La survenue de mutations chromosomiques est une voie efficace de résistance. Les mutations sont classiquement considérées comme rares, car elles surviennent à une fréquence basse, de 10-7 à 10-10. Cependant, au cours des infections chez l’homme, les populations bactériennes sont souvent importantes et en phase de croissance active, ce qui rend probable la survenue de ces mutations qui sont des erreurs lors de la réplication de l’ADN du chromosome. Ce type de résistance peut être secondaire à des modifications de la protéine cible de la bactérie (mutation qualitative) ou des mécanismes de régulation (mutation quantitative).

Les mutations qualitatives se produisent dans les gènes de structure qui dirigent la production des protéines qui sont les cibles des antibiotiques. Les mutations ainsi sélectionnées dépendent du mécanisme d’action de l’antibiotique et confèrent donc une résistance croisée à l’ensemble des membres de la classe.

Comme déjà mentionné, la résistance est utile seulement transitoirement et il est donc logique que l’expression des gènes responsables puisse être modulée dans le temps, c’est-à-dire ne s’opère que lorsque l’antibiotique contre lequel ils confèrent la résistance est présent dans l’environnement. C’est ainsi que les bactéries ont développé diverses façons d’exprimer la résistance de façon réversible. La régulation de l’expression des gènes de résistance est donc fréquente et représente un ajustement efficace entre l’économie d’énergie (nécessaire pour la résistance) et l’adaptation à un environnement aux changements rapides. Il existe divers mécanismes de survenue de ces mutations qualitatives et, de fait, la surexpression de nombreux gènes chromosomiques peut conférer la résistance aux antibiotiques.

Résistance exogène

Il y a trois niveaux de dissémination de la résistance selon le vecteur : bactéries (dissémination clonale), plasmides ou gènes. Ces divers niveaux de résistance, qui coexistent dans la nature et expliquent l’extraordinaire augmentation de la résistance chez les bactéries, sont non seulement infectieux (de mammifère en mammifère pour les bactéries, de bactérie en bactérie pour les plasmides, de réplicon en réplicon pour les transposons) mais également exponentiels dans la mesure où chacun est associé à la duplication de l’ADN.

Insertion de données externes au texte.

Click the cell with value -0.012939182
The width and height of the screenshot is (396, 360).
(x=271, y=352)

La dissémination clonale est associée à la réplication du chromosome, la conjugaison plasmatique à un transfert réplicatif et la migration de gène avec la transposition réplicative.

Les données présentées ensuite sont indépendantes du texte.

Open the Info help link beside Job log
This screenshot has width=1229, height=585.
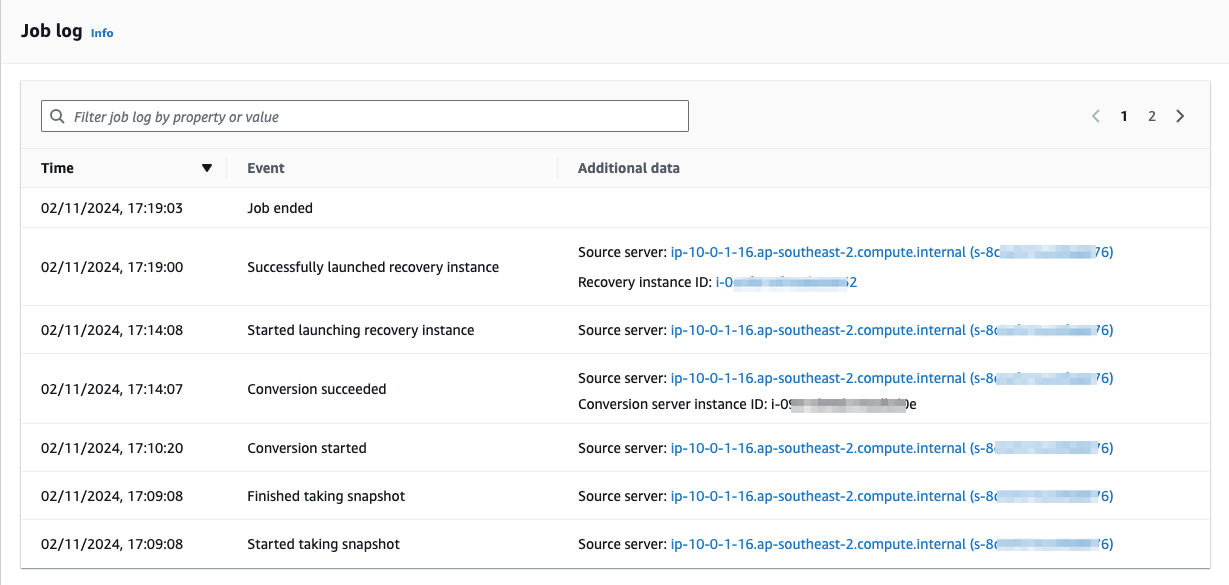point(101,32)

L’évolution des bactéries vers la résistance est la résultante de deux événements indépendants, l’émergence et la dissémination. On ne peut rien faire contre l’émergence de la résistance, un événement qui survient par hasard, mutation ou transfert, et qui représente un aspect particulier de l’évolution bactérienne. La résistance existe donc potentiellement dans la nature, non seulement avant l’utilisation en clinique d’un antibiotique, mais également avant la découverte ou même la conception d’un nouvel antibiotique. La survenue de la résistance peut être un événement rare, même transitoire, s’il ne procure pas un avantage sélectif contre une molécule présente dans l’environnement.